Это то, что Гегель называл диалектическим совпадением противоположностей: однообразие как ярчайшая индивидуальность; повторение, требующее высочайшего творческого усилия… Разве таким образом Честертон не предлагает нам ключ к разгадке странного ацтекского обряда человеческих жертвоприношений, совершаемого для того, чтобы назавтра вновь встало солнце? Такой подход становится понятным, когда нам удается осознать бесконечное усилие, требуемое для поддержания этой бесконечной повторяемости. Возможно, относительно чуда непрерывного повторения решающее значение имеет тот факт, что, говоря о нем, Честертон непреднамеренно использует слово «боги»8: разве такой подход к неустанному повторению не как к слепому автоматизму, но как к чуду высшего усилия волн не является в глубине своей языческим? Пусть на ином уровне, но то же наблюдение было сделано много лет назад смышлеными марксистами: при «естественном» ходе событий все меняется, поэтому истинную сложность представляет не объяснение социальных перемен, но, напротив. стабильность и постоянство. Не почему рушился социальный порядок, а каким образом ему удавалось восстановить стабильность и выживать среди всеобщего хаоса и изменчивости?

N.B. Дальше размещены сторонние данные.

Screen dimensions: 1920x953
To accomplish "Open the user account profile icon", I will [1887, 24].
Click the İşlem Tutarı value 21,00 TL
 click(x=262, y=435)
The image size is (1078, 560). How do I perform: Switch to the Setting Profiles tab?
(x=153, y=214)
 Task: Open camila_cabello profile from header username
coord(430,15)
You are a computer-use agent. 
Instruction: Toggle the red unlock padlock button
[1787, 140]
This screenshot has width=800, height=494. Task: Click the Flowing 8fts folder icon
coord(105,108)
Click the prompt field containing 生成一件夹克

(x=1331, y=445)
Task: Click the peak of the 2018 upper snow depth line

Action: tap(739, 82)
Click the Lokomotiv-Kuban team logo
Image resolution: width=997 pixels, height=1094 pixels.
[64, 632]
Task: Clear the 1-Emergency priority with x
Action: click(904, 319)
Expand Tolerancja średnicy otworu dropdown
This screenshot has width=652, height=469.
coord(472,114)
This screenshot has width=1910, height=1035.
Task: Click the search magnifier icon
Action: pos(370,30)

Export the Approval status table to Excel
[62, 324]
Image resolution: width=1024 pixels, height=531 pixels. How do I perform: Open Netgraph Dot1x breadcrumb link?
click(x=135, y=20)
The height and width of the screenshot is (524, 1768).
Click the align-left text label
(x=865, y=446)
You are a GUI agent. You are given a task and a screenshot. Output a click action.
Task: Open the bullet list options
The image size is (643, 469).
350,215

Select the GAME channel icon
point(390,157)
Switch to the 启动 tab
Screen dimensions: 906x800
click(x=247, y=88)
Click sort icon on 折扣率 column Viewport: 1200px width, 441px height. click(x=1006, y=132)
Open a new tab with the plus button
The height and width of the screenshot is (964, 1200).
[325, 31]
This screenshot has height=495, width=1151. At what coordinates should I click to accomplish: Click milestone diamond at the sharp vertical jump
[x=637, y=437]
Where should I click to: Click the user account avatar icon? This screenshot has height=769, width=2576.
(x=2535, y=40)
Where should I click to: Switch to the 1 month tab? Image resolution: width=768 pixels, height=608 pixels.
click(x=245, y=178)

Например, каким образом христианству, гегемонистской идеологии Средневековья, удалось пережить подъем капитализма? И разве это не верно по отношению к антисемитизму? Его существовании на протяжении столь различных общественных формаций и способов производства — при феодализме, капитализме, социализме — вот настоящая тайна, которая нуждается в объяснении.

Для Честертона главный христианский урок волшебных сказок состоит в том, что он насмешливо называет «доктриной Радости-под-Условием»: «В сказке всегда говорится: „Ты будешь жить в золотом и изумрудном дворце, если не скажешь „корова““ или „Ты будешь счастлив с дочерью короля, если не покажешь ей луковицу“. Мечта всегда зависит от запрета»9. Почему же тогда это, по всей видимости, произвольное сингулярное условие всегда ограничивает всеобщее право на счастье? Вот глубоко гегельянское решение Честертона: «отчуждение» от всеобщего права, или закона, происходит для того, чтобы напомнить нам, что всеобщее Добро, к которому мы получаем доступ, не менее случайно, чем и все остальное: «Если Золушка спросит: „Почему я должна в двенадцать уйти с бала?“ крестная ответит: „А за что ты идешь на бал?“»10 Произвольное ограничение призвано напомнить, что сам объект, доступ к которому ограничен, дается нам благодаря непостижимому, произвольному чуду божественного дара и тем самым подкрепляет чудо возможности получить этот дар: «Верность одной женщине — недорогая плата за то, чтобы увидеть хоть одну женщину. […] Оскар Уайльд сказал, что закаты никто не ценит, потому что за них нельзя заплатить. Он не прав: мы можем заплатить тем, что мы — не Оскар Уайльд»11.